Water, milk, cereals: how a handful of players dominate supermarket shelves


In the chips section in a supermarket in Septèmes-les-Vallons (Bouches-du-Rhône), November 3, 2022 (AFP/Archives/Christophe SIMON)

Cereals, compotes, chips… On supermarket shelves, a very small number of agro-industrialists sometimes hide behind the profusion of brands and the concentration which began a long time ago has not been interrupted by inflation .

For breakfast, there are plenty of choices between Coco Pops, Frosties, Smacks, Cheerios, Chocapic and even Golden Grahams. Behind these brands, two agro-industrial giants: Kellog’s and Cereal Partners Worldwide, a joint venture owned by Nestlé and General Mills.

Between them, they control 75% of their market, that of national brand breakfast cereals in France, according to anonymized data from the Federation of Commerce and Distribution (FCD), the professional association of supermarkets.

These data do not take into account the share of private label brands (MDD), held by supermarkets. More or less a third of supermarket sales are made in private label, and the proportion tends to increase because customers see it as a buffer against rising food prices and because supermarkets strongly push them.

– Multinationals or cooperatives –

According to internal documents from one of the distribution players, consulted by AFP, Kellog’s represents almost a third of sales in its cereal department.
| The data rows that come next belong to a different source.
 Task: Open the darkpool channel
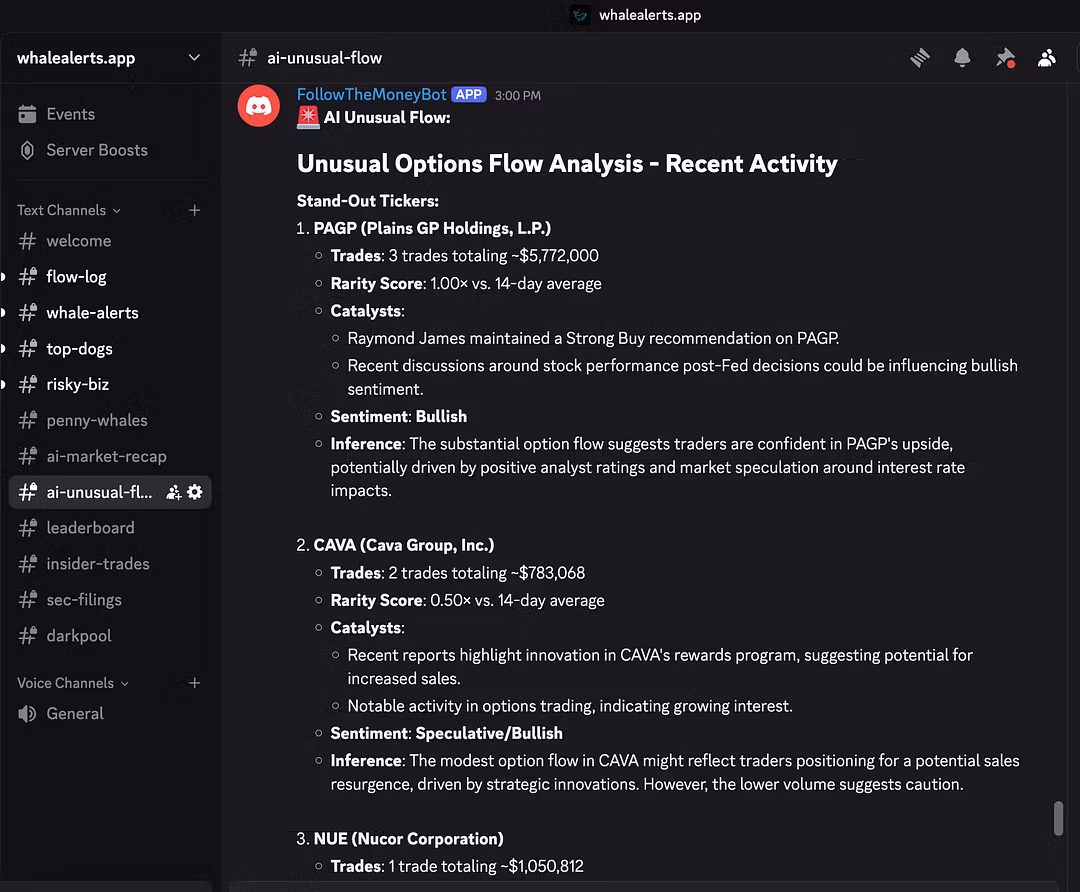pos(79,636)

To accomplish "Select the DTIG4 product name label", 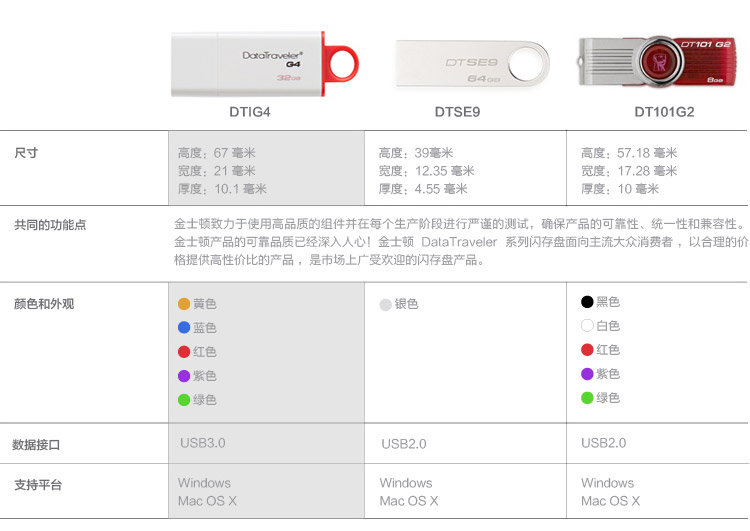I will point(250,112).
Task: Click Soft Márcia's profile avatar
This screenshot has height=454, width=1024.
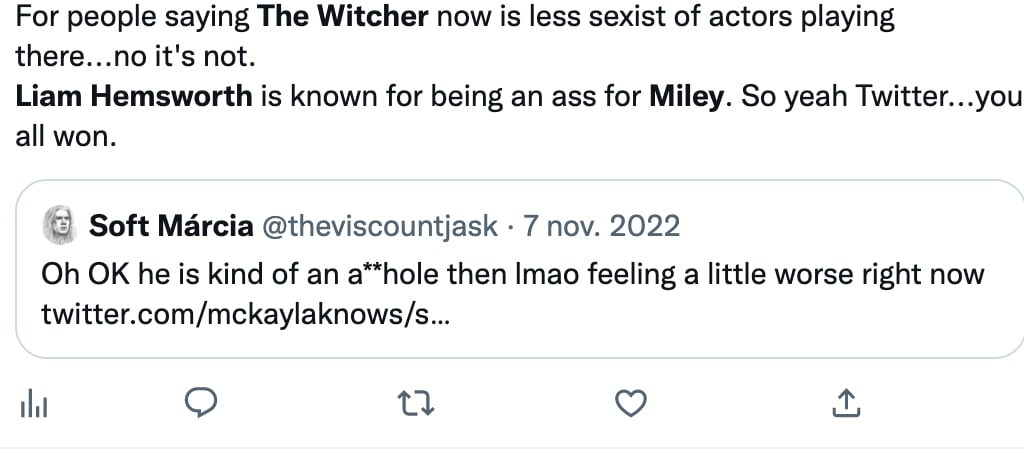Action: [x=59, y=226]

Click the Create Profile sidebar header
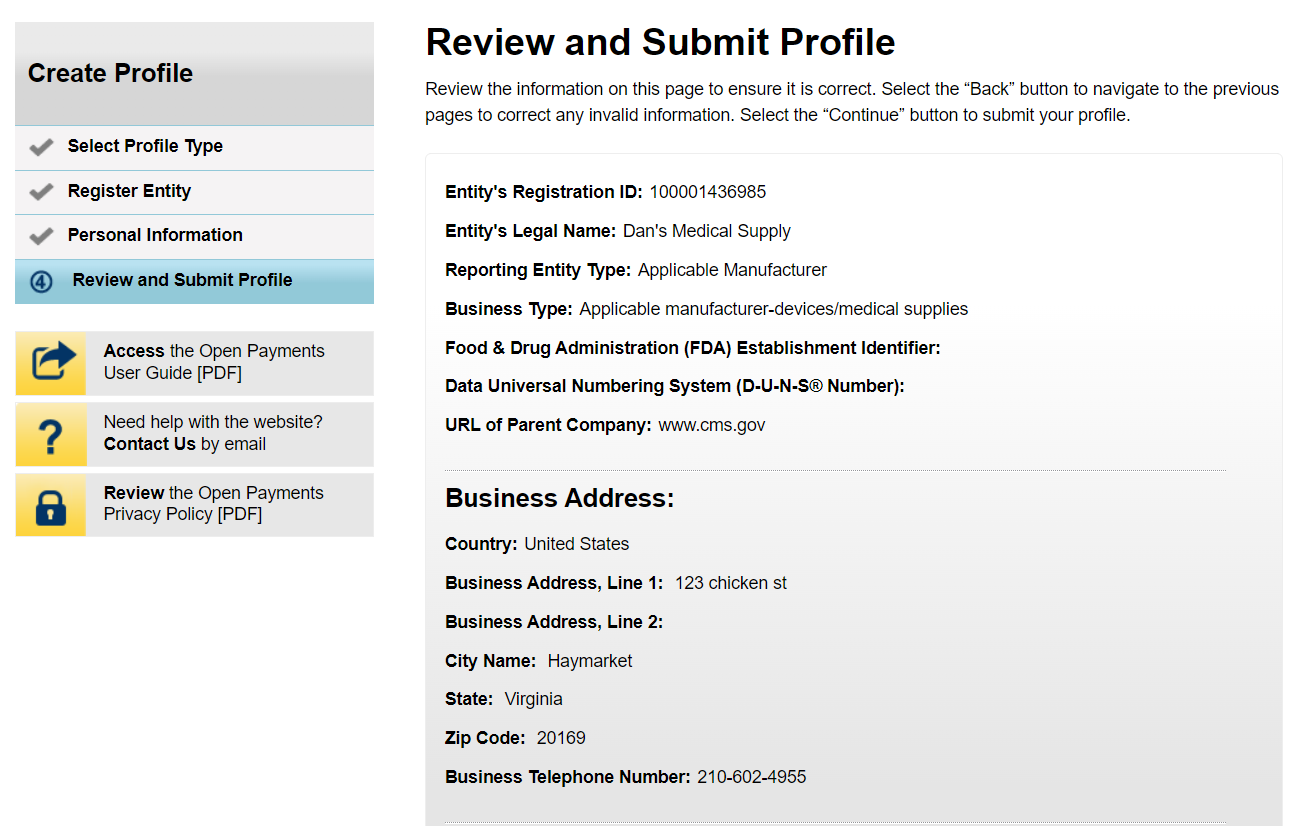click(x=110, y=73)
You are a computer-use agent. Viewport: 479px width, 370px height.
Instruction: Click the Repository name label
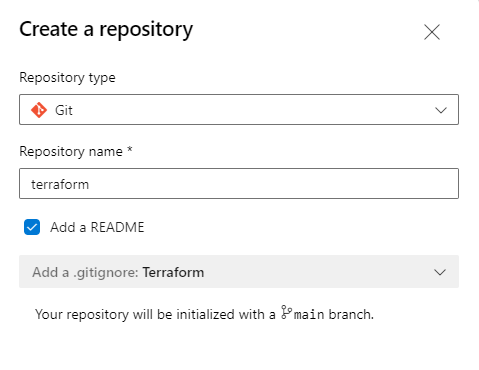click(x=71, y=152)
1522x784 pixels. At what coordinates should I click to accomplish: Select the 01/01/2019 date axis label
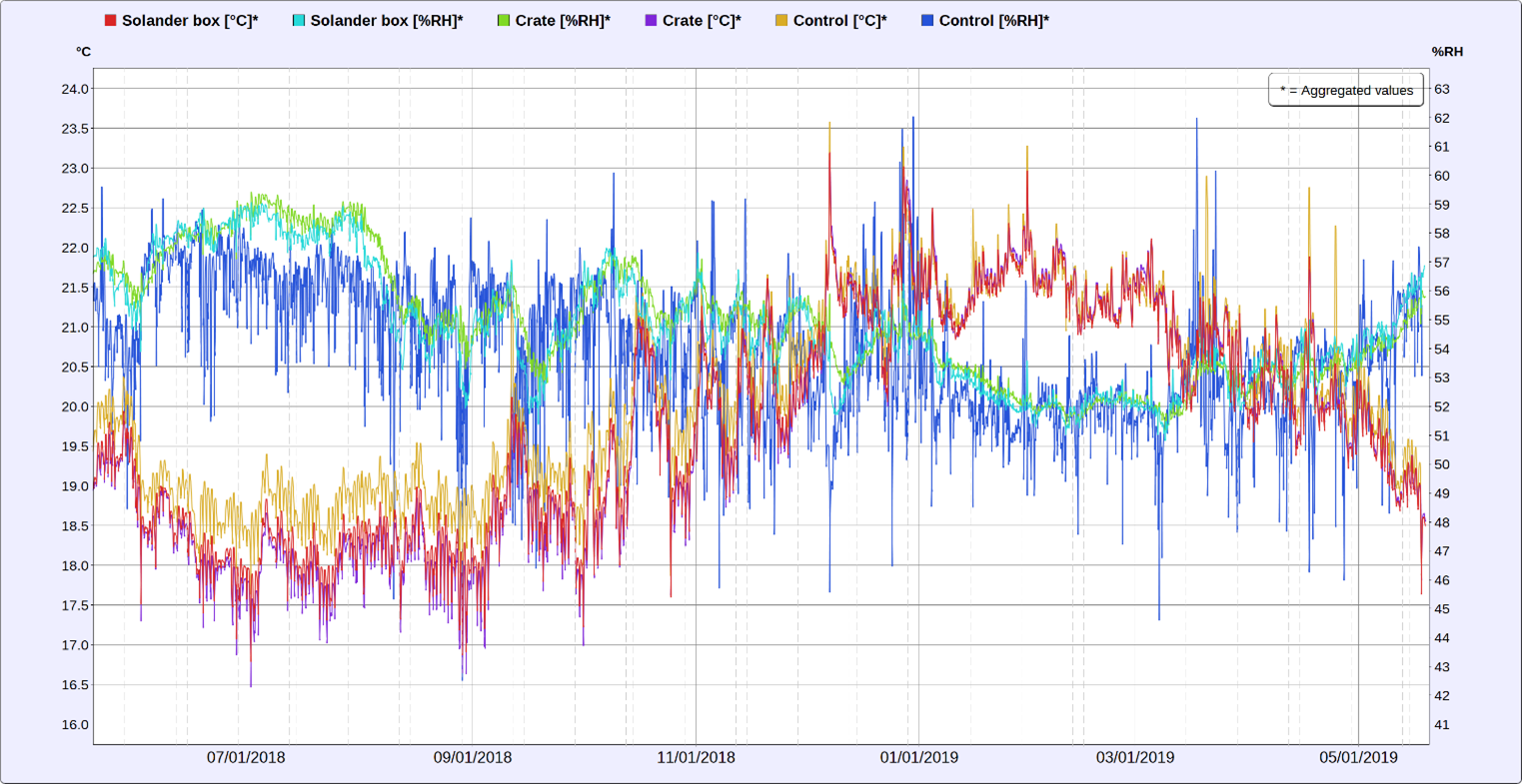coord(919,758)
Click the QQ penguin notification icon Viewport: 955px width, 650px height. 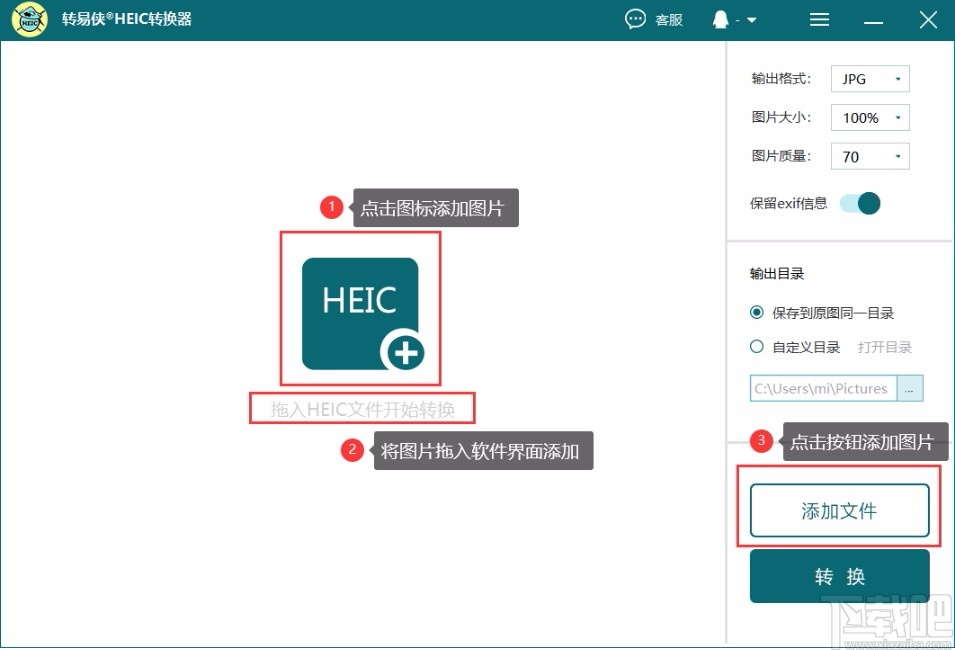(x=722, y=19)
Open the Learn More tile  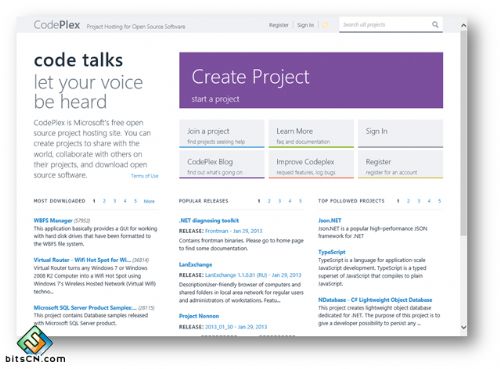point(311,134)
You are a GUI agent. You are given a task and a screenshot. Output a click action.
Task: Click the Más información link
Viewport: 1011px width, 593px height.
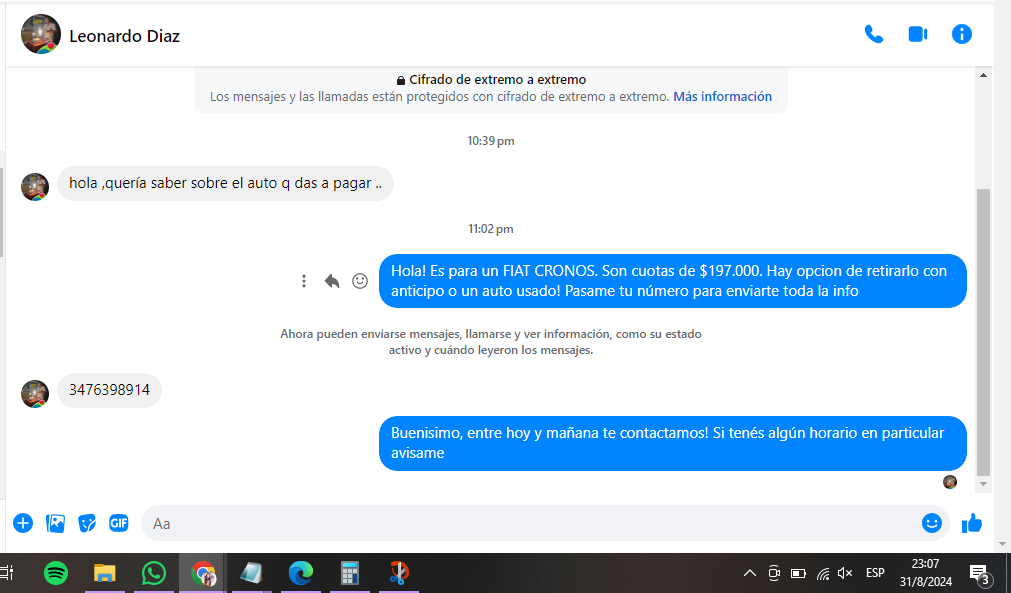tap(722, 97)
And the domination of one or two players is not only observed in the breakfast aisle, according to anonymized data from the FCD. The latter did not wish to disclose the identity of the industrialists, which AFP was confirmed by two sources familiar with the matter.

In a supermarket in Toulouse (Haute-Garonne), September 4, 2023

In a supermarket in Toulouse (Haute-Garonne), September 4, 2023 (AFP/Archives/Charly TRIBALLEAU)

In infant food, Danone (Blédina) and Nestlé share 77% of the national brand market. Lactalis and Sodiaal, 72% of the milk section. PepsiCo (Lay’s) and Intersnack (Vico, Monster Munch and Tyrell’s), 68% of the chips section.

In the compote sections (MOM/Materne and Andros/Bonne Maman) and cooked pork ham (Herta and Fleury Michon), the two leaders even monopolize 92% and 91% of sales.

Among these dominant players, multinationals, such as Mars, Mondelez (Lu, Oreo), Lactalis (Galbani, Leerdamer, President), Danone (Danette, Actimel, Activia) or Procter & Gamble, which accounts for more than half of the department’s sales. layers of the brand previously mentioned.

But there are also cooperative companies, represented by the powerful Agricultural Cooperation. On its site, it lists its members: Agrial (Florette, Loïc Raison, Savoine or Pavé d’Affinois), Terrena (Paysan Breton, Régilait or Père Dodu), Sodiaal (Candia, Entremont or Régilait), or even Tereos (Beghin Say , L’Antillaise or La Perruche).

“The more the products require significant processing work, the fewer players there are,” notes, on condition of anonymity, one of the major French retail brands.

The factories of large groups also often produce for private labels.

But even less processed products are affected: Nestlé Waters (Vittel, Contrex, Hépar or Perrier), recently called into question over its management of the quality of its water deposits, represents around a quarter of sales in the water department. Its competitor, Danone, is close behind with nearly 24% of sales via its brands Evian, Volvic, Badoit and Salvetat.

– Supermarkets also concentrated –

The 283 largest companies in agro-industrial processing, 2% of the more than 14,000 companies in total, generate no less than 86% of the sector’s turnover, according to the FCD and its agro-industry counterpart, the ‘Ania.

On the shelves of a supermarket in Lens (Pas-de-Calais), July 11, 2023

On the shelves of a supermarket in Lens (Pas-de-Calais), July 11, 2023 (AFP/Archives/DENIS CHARLET)

The representative of the supermarket leader E.Leclerc, Michel-Edouard Leclerc, estimated in January in La Montagne that competition “is not significant enough” among manufacturers.

On the supermarket side, however, the concentration is significant in France, especially since the collapse of Casino has accentuated it. The three largest brands (E.Leclerc, Carrefour, Intermarché) represent 60% of the market, the 5 largest (Système U and Auchan), 80%, according to Kantar.

According to the FCD, the sector is slightly more concentrated than in Germany or the United Kingdom, and significantly more than in Italy or Spain.

For the consumer defense association Foodwatch, the six largest distributors (with Lidl) capture 60% of the money spent by the French on food.

In his eyes, the “control” of these behemoths of the food chain “allows them to impose their conditions on suppliers” and to influence “consumption practices”. She regrets that distributors and agro-industrialists are “far from favoring healthy and sustainable products, on the contrary”.